+++ EXTRACTO DEL DOCUMENTO
Es el 13 de septiembre de 1598. Monasterio de San Lorenzo de
El Escorial. La atmósfera de tétrico silencio, premonitoria, da paso de manera
eficaz a la certeza del desenlace. Felipe II de España acaba de dejar este
mundo.
Pero la muerte de Felipe II, tal y como resulta convencional
cuando hablamos de la muerte de cualquier grande, y Felipe II era un grande
entre los grandes; lejos de poner fin a lo que quisiera que fuese lo propio del
momento referido, no hará sino comenzar un proceso de murmuración, destinado en
este caso a enardecer la figura del que sin lugar a dudas estaba ya desde su
nacimiento encomendado a ser no ya un grande en su momento, sino grande en la
medida en que su grandeza se incrementará de manera exponencial, en tanto que
el paso del tiempo nos permite afianzar lo primoroso que en la mayoría de
ocasiones resultó tanto su interpretación de su presente, como especialmente la
anticipación ante su futuro.
++++++
+++ DATOS PROPORCIONADOS
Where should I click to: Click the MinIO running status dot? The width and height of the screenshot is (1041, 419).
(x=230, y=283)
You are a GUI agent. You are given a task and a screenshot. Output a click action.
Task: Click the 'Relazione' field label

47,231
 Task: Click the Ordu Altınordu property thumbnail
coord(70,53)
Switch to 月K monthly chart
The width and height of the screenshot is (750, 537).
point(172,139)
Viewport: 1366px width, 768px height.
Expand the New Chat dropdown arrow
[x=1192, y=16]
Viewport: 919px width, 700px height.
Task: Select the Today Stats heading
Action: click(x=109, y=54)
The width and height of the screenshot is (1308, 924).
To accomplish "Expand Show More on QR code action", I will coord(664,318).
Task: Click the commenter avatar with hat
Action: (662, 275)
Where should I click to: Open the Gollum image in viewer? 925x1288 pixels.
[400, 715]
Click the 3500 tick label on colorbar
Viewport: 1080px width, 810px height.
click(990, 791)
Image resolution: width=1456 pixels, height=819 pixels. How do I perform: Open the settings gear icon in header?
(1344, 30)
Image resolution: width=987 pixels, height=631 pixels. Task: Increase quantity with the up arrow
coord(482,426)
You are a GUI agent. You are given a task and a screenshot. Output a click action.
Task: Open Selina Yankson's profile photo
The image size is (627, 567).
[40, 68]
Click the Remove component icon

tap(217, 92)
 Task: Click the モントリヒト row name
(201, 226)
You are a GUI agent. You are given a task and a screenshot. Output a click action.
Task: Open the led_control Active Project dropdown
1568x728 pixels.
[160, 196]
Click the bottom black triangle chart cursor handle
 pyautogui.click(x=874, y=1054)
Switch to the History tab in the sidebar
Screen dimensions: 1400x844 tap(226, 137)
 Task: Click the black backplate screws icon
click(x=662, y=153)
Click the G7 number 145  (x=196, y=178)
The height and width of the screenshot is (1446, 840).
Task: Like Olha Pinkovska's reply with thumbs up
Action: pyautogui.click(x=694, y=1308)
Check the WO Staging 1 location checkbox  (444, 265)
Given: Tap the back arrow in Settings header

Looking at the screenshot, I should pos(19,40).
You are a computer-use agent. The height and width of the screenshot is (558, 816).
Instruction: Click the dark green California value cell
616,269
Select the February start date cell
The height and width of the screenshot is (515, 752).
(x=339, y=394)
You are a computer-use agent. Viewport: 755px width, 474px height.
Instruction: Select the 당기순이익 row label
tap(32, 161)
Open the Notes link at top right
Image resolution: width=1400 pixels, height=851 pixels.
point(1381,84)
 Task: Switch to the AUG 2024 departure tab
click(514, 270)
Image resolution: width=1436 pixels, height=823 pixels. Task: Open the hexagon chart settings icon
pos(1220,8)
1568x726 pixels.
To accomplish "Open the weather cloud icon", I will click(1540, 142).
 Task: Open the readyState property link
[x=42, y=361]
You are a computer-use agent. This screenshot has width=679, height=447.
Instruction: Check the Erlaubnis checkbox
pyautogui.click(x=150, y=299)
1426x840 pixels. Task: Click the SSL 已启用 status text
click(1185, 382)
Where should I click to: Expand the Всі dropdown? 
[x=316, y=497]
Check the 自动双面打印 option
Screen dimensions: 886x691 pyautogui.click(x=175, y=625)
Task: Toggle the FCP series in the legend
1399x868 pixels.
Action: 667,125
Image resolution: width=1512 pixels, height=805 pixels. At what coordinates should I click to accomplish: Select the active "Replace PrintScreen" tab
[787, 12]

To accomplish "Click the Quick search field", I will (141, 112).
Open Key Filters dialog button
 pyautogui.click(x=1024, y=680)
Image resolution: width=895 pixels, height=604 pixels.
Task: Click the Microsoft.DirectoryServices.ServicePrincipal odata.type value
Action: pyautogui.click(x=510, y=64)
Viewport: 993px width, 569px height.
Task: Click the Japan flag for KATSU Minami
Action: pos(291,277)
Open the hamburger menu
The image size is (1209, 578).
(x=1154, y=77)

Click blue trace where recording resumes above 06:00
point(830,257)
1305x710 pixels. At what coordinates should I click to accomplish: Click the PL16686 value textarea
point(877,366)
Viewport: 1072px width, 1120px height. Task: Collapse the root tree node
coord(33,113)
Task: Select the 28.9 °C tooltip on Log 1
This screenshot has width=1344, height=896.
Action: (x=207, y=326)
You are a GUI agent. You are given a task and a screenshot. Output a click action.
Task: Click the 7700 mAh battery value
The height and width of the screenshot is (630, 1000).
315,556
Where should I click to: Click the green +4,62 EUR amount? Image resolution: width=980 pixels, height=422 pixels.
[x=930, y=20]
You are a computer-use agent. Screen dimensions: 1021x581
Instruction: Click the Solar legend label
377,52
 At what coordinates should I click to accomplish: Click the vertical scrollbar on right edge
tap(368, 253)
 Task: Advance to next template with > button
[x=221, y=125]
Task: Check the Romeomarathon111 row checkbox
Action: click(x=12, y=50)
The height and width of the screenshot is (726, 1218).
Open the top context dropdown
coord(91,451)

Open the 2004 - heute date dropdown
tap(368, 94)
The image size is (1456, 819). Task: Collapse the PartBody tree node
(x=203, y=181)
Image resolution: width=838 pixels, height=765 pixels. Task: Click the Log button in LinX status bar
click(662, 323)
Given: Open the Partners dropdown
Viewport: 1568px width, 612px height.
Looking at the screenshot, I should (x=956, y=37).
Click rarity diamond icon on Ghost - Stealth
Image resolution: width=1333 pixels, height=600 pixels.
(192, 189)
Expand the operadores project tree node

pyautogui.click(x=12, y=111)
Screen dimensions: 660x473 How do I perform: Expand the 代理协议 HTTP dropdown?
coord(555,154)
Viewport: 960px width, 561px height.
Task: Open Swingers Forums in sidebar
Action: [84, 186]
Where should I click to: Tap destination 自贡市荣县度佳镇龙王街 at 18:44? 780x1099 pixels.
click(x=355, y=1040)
++++++
_INSTRUCCIÓN ESCRITA_
En el extracto del documento, ¿en qué fecha y en qué lugar acaba de morir Felipe II?

_RESPUESTA COMPLETA_
El 13 de septiembre de 1598, en el Monasterio de San Lorenzo de El Escorial.